##### DATA EXTRACT

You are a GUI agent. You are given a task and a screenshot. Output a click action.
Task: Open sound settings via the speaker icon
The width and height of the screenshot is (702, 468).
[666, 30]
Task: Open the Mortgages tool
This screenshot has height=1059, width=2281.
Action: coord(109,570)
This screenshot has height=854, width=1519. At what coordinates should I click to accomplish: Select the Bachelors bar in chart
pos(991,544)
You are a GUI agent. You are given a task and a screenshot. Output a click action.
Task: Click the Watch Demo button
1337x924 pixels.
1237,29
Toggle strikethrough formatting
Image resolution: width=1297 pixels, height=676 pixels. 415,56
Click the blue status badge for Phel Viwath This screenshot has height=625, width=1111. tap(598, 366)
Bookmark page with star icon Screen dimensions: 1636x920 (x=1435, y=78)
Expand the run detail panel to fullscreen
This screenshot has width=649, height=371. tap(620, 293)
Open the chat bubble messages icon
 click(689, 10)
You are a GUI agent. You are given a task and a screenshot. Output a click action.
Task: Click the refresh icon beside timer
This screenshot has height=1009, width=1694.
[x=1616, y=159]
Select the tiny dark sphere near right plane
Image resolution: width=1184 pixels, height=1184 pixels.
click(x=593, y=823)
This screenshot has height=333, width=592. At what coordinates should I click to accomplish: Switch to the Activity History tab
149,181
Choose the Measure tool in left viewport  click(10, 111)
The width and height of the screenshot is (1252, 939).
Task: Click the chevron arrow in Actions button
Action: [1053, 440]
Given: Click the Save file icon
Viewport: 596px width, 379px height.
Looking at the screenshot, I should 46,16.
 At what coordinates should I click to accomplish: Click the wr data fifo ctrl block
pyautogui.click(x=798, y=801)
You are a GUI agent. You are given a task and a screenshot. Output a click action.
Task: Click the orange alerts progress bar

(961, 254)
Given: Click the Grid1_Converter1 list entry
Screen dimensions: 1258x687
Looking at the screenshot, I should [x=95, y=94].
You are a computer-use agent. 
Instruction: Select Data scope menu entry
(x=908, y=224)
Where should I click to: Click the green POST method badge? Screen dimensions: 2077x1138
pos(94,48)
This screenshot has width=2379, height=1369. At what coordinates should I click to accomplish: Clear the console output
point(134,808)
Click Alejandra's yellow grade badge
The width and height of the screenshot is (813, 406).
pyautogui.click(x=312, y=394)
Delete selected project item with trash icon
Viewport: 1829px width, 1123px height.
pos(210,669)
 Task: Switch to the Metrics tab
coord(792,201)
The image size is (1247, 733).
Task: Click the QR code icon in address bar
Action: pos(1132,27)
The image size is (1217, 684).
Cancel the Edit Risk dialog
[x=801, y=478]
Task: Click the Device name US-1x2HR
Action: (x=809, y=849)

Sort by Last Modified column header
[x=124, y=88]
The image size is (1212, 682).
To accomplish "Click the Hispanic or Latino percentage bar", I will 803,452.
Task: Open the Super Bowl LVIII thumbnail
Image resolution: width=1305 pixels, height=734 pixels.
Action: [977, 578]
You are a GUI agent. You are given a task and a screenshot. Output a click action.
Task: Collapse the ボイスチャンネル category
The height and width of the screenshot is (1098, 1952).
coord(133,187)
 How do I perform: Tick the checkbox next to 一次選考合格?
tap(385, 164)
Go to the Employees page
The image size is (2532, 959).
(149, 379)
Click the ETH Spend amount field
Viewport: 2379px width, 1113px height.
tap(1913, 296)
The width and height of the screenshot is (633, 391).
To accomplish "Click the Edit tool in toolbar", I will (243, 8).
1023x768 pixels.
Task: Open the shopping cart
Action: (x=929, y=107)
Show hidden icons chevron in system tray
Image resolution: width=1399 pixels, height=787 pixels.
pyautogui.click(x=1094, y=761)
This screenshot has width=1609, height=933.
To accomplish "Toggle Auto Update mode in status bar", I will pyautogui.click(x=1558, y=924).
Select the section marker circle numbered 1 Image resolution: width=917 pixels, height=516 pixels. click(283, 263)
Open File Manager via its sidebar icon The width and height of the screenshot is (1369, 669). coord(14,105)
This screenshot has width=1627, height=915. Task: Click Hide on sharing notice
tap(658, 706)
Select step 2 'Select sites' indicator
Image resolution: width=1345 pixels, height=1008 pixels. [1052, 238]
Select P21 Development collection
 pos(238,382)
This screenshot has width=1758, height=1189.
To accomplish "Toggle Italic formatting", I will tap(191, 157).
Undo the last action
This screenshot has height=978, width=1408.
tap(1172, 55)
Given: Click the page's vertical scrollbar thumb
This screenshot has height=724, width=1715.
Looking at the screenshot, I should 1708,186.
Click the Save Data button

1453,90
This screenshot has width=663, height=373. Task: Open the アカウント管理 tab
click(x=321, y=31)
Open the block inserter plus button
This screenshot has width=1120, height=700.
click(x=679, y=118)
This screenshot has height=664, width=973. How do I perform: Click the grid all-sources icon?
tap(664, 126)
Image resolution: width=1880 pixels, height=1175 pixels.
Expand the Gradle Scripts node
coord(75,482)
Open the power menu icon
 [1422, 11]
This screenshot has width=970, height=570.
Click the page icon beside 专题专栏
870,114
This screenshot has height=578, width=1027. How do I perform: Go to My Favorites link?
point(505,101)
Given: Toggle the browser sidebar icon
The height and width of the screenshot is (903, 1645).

##########

WHAT YOU NEED TO DO — Go through the listing above and work out how many lines contain the string "sidebar". Reply with the number alone.

EXPECTED ANSWER — 2